Bu bağlamda geçmişten bugüne hala sosyoloji bilimi değişmeleri, sosyal problemleri, sosyal olay ve olguları belirli bir yöntemle rasyonel zeminde açıklama ve anlatma işlevini sürdürür.

Bu işlevini sürdürürken sosyolojinin gelişiminin kısa vadede çok sayıda planlı eylemden oluştuğu ve uzun vadede de tek bir kişi tarafından planlanmayan ancak toplu etkileşimlerden kaynaklanan sosyal ve kültürel bir süreç olduğu akılda tutmalıdır. Üstelik bu süreç, daha geniş sosyal ve kültürel gelişmelerin bir parçası olarak da gerçekleşmiştir.
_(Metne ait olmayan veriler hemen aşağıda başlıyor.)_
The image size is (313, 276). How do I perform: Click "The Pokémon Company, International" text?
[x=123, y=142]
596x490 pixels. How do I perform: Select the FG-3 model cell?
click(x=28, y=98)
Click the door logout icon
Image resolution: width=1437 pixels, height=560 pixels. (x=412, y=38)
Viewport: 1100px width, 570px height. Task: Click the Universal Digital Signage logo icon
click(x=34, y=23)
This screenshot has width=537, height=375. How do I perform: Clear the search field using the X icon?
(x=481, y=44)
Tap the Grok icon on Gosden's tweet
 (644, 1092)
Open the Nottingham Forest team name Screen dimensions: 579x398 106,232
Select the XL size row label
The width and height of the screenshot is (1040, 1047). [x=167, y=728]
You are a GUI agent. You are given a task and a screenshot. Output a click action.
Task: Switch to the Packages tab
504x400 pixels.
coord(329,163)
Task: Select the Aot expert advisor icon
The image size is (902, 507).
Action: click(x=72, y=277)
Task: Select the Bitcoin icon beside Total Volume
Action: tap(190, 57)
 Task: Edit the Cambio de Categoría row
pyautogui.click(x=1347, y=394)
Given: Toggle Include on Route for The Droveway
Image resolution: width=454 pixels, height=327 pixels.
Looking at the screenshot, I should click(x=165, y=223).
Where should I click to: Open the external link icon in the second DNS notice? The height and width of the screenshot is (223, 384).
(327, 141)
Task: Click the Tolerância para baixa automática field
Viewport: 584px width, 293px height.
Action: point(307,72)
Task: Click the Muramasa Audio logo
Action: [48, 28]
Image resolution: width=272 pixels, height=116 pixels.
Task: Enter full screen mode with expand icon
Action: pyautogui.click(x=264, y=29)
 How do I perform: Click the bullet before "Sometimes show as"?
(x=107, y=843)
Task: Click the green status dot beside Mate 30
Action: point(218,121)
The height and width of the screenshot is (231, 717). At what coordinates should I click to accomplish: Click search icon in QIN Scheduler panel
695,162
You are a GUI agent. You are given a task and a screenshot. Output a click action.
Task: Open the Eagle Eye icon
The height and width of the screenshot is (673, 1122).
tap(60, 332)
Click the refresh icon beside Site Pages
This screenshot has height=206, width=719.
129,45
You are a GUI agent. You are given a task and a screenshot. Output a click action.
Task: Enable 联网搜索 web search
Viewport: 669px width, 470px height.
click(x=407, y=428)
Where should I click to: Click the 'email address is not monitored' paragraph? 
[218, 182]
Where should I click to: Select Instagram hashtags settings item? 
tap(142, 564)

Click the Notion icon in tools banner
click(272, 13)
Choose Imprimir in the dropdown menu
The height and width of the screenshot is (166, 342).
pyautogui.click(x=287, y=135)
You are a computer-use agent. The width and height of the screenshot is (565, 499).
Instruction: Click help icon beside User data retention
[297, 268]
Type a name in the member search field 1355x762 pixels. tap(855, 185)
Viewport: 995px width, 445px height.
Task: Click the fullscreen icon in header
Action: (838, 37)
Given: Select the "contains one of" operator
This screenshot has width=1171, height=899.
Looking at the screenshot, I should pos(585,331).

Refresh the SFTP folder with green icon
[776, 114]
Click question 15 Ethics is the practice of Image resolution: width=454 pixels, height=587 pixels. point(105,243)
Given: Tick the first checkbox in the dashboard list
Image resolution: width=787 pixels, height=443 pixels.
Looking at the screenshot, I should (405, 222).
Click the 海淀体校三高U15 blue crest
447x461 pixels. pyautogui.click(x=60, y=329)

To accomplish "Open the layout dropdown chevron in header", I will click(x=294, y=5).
Disiplin öncesi aşamadan, kendi başına bir entelektüel disiplin olarak gerçek sosyoloji anlayışına geçiş, on sekizinci ve on dokuzuncu yüzyıllarda gerçekleşmiştir.

Değişim kısmen teori ile ampirik araştırma arasındaki ve felsefi düşünce ile sosyal yaşam hakkında gerçeklerin toplanması arasındaki boşluğu doldurmaya yönelik bilinçli girişimlerden oluşmuştur. Ayrıca, önde gelen entelektüel model artık teoloji veya metafizikte değil, ampirik bilimde aranmaya başlanmıştır. Odak noktası ya siyasi alan ya da daha özel ahlaki meseleler üzerinde olduğu için, bu aşamada odak genel olarak toplumun yapısı ve gelişimine kaymıştır. Yönelimdeki bu kaymaya, Fransız filozofları ve İskoç ahlak filozofları olarak bilinen gruplar öncülük etmiştir.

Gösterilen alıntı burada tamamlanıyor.